È quanto emerge da uno studio finanziato dall’Ufficio di Coordinamento della Difesa Planetaria della Nasa e pubblicato sul Planetary Science Journal a cura di alcuni ricercatori dell’Università dell’Illinois Urbana-Champaign e dell’Ames Research Center.

I meteoriti che passano vicino alla Terra sono sempre stati oggetto di studio per conoscere in largo anticipo eventuali rischi per il nostro pianeta. A questo scopo la Nasa ha creato l’Asteroid Threat Assessment Project a seguito dell’evento che nel 2013 colpì la cittadina russa di Chelyabinsk: l’onda d’urto provocata dal meteorite KEF-2013, esploso a circa 40 chilometri dal suolo, causò oltre mille feriti.

Il nuovo studio potrebbe aiutare a determinare quanto il passaggio nell’atmosfera possa modificare il meteorite in termini di peso, riuscendo a valutare il possibile danno in caso di impatto. «Volevamo capire come cambia la microstruttura di un meteorite mentre viaggia attraverso l’atmosfera – ha affermato Francesco Panerai, professore presso il Dipartimento di Ingegneria Aerospaziale dell’UIUC e primo autore dello studio – abbiamo quindi estratto dei campioni dall’interno del meteorite, quelli che non erano già stati esposti al calore elevato dell’atmosfera».

L’esperimento prevedeva di simulare il passaggio nell’atmosfera riscaldando i campioni fino a 1200 gradi Celsius. Questi sono stati poi osservati attraverso una tecnica di microtomografia a raggi X che ha permesso di effettuare tagli virtuali e metterne in evidenza la struttura interna. Ciò che è emerso è che il solfuro di ferro si vaporizza e lascia dei vuoti, rendendo il materiale più poroso.

«Siamo rimasti sorpresi da questa osservazione. La possibilità di guardare l’interno del meteorite in 3D ci ha portato a scoprire un progressivo aumento della porosità – ha spiegato Panerai – È la vaporizzazione del solfuro di ferro durante il riscaldamento che lascia grandi vuoti nel materiale. Questa scoperta fornisce la prova che i materiali dei meteoriti diventano porosi e permeabili provocando un effetto sulla sua forza e propensione alla frammentazione».

Due tipi di meteoriti sono stati selezionati per la sperimentazione: Tamdakht, caduto in Marocco nel 2008, e Tenham, arrivato in Australia nel 1879. Entrambi appartengono alla classe dei condriti, i più antichi e comuni tra i meteoriti, costituiti da ferro e nichel in diverse quantità. «Entrambi gli oggetti sono diventati porosi, ma ciò dipende dalla quantità dei solfuri, e in particolare uno dei due aveva solfuri di ferro più alti. Abbiamo scoperto che la vaporizzazione di questi elementi avviene a temperature moderate. Quindi probabilmente questo fenomeno non si verifica sulla crosta esterna del meteorite, dove la temperatura è molto alta, ma appena sotto la superficie». In questo modo i ricercatori hanno anche potuto determinare in quale fase del passaggio attraverso l’atmosfera si avvia la fase di trasformazione del solfuro.

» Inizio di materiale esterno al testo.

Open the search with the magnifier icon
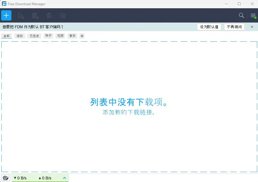241,15
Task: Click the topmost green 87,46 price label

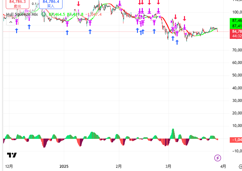Action: click(x=237, y=21)
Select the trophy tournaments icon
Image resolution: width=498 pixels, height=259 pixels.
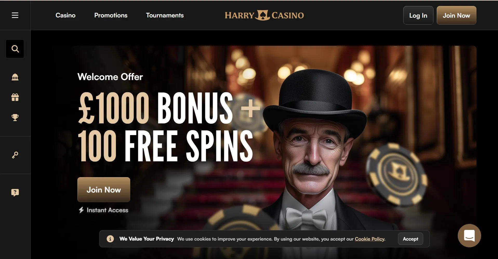tap(15, 117)
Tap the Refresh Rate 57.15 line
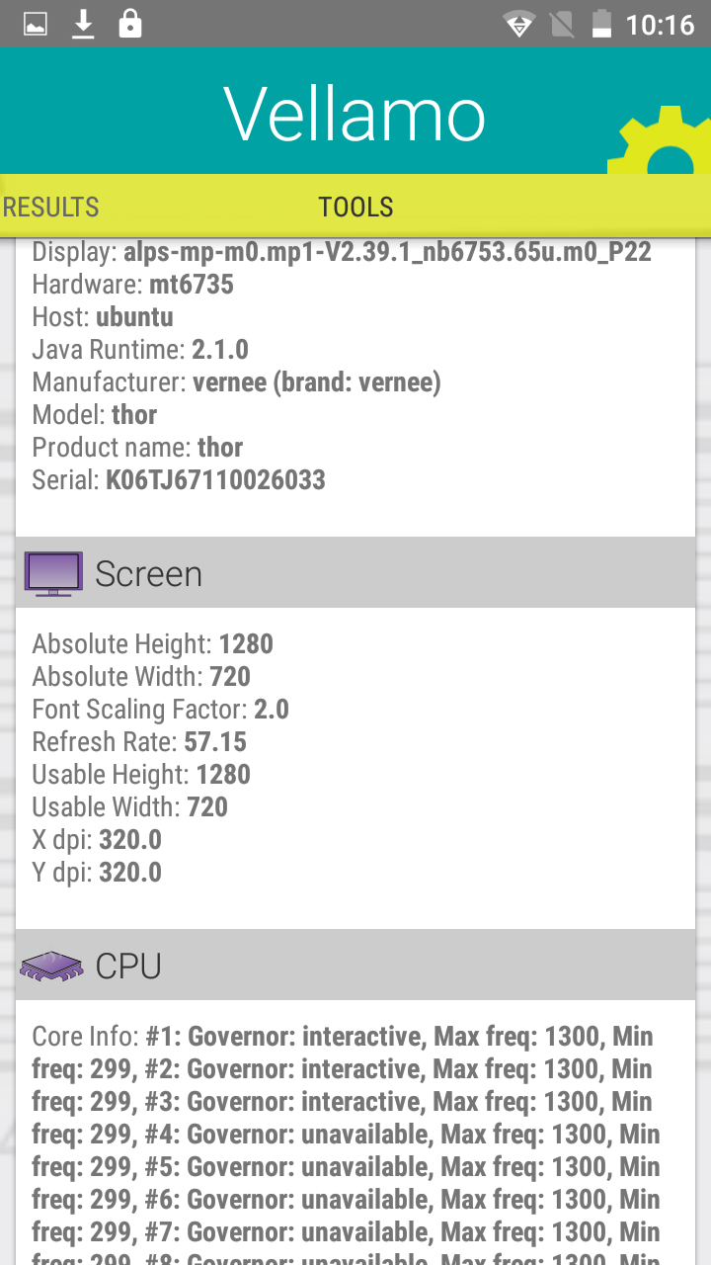 pos(139,741)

Panerai ha dichiarato inoltre che l’Asteroid Threat Assessment Project sta attualmente sviluppando modelli per calcolare la traiettoria dei meteoriti. «Stiamo anche utilizzando strumenti perfezionati negli anni per la progettazione di veicoli ipersonici per trasferire questa conoscenza allo studio dei meteoroidi, gli unici sistemi ipersonici conosciuti in natura. Questo fornisce alla Nasa dati importanti sulla microstruttura e sulla morfologia di un meteorite comune durante il riscaldamento, in modo che tali caratteristiche possano essere integrate in nuovi modelli».

All’interno del programma di difesa planetaria, la collaborazione italiana è prevista con LiciaCube, un microsatellite realizzato dall’Agenzia Spaziale Italiana che partirà con la missione Double Asteroid Redirection Test (DART) per filmare l’impresa di colpire un asteroide al fine di deviarne l’orbita.